16. Método, de acordo com qualquer uma das reivindicações 12 a 15, caracterizado por a transposição de DNA ser realizada com o uso de ensaio para sequenciamento de cromatina acessível por transposase (ATAC-seq) ou sequenciamento de genoma inteiro a partir de gDNA ou de células únicas.

17. Método, de acordo com a reivindicação 16, caracterizado por o ATAC-seq compreender o ATAC-seq em massa ou o ATAC-seq de célula única.

18. Método, de acordo com qualquer uma das reivindicações 12 a 17, caracterizado por o contato da amostra com a molécula de ligação ao DNA bloquear ou reduzir a transposição nos ácidos nucleicos secundários.
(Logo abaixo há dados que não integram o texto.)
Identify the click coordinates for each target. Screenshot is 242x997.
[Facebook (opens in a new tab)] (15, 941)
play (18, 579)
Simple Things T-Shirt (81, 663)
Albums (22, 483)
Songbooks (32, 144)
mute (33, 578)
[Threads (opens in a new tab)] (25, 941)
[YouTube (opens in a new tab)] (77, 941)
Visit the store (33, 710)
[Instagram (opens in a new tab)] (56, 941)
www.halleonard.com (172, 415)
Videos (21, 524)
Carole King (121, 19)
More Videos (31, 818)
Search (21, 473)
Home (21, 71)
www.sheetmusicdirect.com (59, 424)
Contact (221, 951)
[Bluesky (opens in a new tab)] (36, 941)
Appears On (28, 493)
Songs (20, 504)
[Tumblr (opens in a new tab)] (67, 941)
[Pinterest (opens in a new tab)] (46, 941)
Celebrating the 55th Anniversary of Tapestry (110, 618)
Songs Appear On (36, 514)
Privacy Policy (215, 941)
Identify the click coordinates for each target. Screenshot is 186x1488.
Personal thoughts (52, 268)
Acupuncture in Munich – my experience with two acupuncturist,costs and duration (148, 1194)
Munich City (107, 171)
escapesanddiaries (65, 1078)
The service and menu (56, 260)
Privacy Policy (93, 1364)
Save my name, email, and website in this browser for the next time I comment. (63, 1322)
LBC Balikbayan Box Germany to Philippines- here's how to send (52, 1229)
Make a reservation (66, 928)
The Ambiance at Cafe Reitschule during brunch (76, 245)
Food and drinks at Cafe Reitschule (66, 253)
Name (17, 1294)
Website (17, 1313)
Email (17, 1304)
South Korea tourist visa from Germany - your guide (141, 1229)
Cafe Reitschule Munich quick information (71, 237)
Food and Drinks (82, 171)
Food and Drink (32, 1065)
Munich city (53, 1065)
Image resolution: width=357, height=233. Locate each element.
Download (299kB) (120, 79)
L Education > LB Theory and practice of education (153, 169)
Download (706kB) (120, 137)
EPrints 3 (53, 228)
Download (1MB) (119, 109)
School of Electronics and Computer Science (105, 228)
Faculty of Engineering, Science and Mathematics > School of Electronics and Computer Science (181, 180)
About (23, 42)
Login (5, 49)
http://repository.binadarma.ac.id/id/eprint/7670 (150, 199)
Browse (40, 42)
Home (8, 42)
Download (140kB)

19. Método, de acordo com qualquer uma das reivindicações 12 a 18, caracterizado por os ácidos nucleicos primários compreenderem o DNA nuclear.

20. Método, de acordo com a reivindicação 19, caracterizado por compreender adicionalmente o sequenciamento do DNA nuclear.

21. Método, de acordo com qualquer uma das reivindicações 12 a 20, caracterizado por os ácidos nucleicos secundários compreenderem o DNA mitocondrial (mtDNA) ou o DNA extracromossômico.

22. Biblioteca de ácido nucleico, caracterizada por compreender leituras de sequenciamento primárias obtidas a partir de sequenciamento de DNA, sendo que a biblioteca de ácidos nucleicos não inclui, ou têm uma representação reduzida de, leituras de sequenciamento secundárias.

23. Biblioteca de ácidos nucleicos, de acordo com a reivindicação 22, caracterizada por o sequenciamento de DNA ser um ensaio para sequenciamento cromático acessível por transposase (ATAC-seq) ou um ensaio para sequenciamento de genoma inteiro para gDNA.

24. Biblioteca de ácidos nucleicos, de acordo com qualquer uma das reivindicações 22 e 23, caracterizada por as leituras de sequenciamento primárias serem leituras de sequenciamento de DNA nuclear.

25. Biblioteca de ácidos nucleicos, de acordo com qualquer uma das reivindicações 22 a 25, caracterizada por as leituras de sequenciamento secundárias serem leituras de sequenciamento de DNA mitocondrial (mtDNA) ou leituras de sequenciamento de DNA extracromossômico.

26. Biblioteca de ácidos nucleicos, de acordo com qualquer uma das reivindicações 22 a 26, caracterizada por as leituras de sequenciamento secundárias serem reduzidas, inibidas ou eliminadas devido às moléculas de ligação ao DNA que, de preferência, se ligam ao DNA secundário.

27. Biblioteca de ácidos nucleicos, de acordo com a reivindicação 26, caracterizada por a molécula de ligação ao DNA ser capaz de se ligar a uma sequência de ácidos nucleicos específica para eliminar, reduzir ou inibir leituras de sequenciamento ou bibliotecas para regiões de ácidos nucleicos alvo.

28. Biblioteca de ácidos nucleicos, de acordo com a reivindicação 26, caracterizado por a molécula de ligação ao DNA compreender um corante para DNA, uma etiqueta de afinidade, um ligante, uma enzima, peptídeo, ou uma biomolécula.

29. Biblioteca de ácidos nucleicos, de acordo com a reivindicação 28, caracterizado por o corante para DNA compreender corante Hoechst, SYBR Gold, Laranja Sytox, Picogreen ou Qubit.

30. Biblioteca de ácidos nucleicos, de acordo com qualquer uma das reivindicações 22 a 29, caracterizada por a biblioteca de ácidos nucleicos ser gerada a partir de uma população de células, uma única célula, uma população de núcleos celulares ou um único núcleo celular.